#### THE DATA

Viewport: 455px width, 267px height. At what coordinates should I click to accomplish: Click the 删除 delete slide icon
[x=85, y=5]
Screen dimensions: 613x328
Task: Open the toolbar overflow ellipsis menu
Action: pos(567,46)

#### WRITTEN REQUEST
Output the listing above again with every line reproduced verbatim.

#### ANSWER TO THIS PROBLEM
Viewport: 455px width, 267px height. At what coordinates should I click to accomplish: Click the 删除 delete slide icon
[x=85, y=5]
Screen dimensions: 613x328
Task: Open the toolbar overflow ellipsis menu
Action: pos(567,46)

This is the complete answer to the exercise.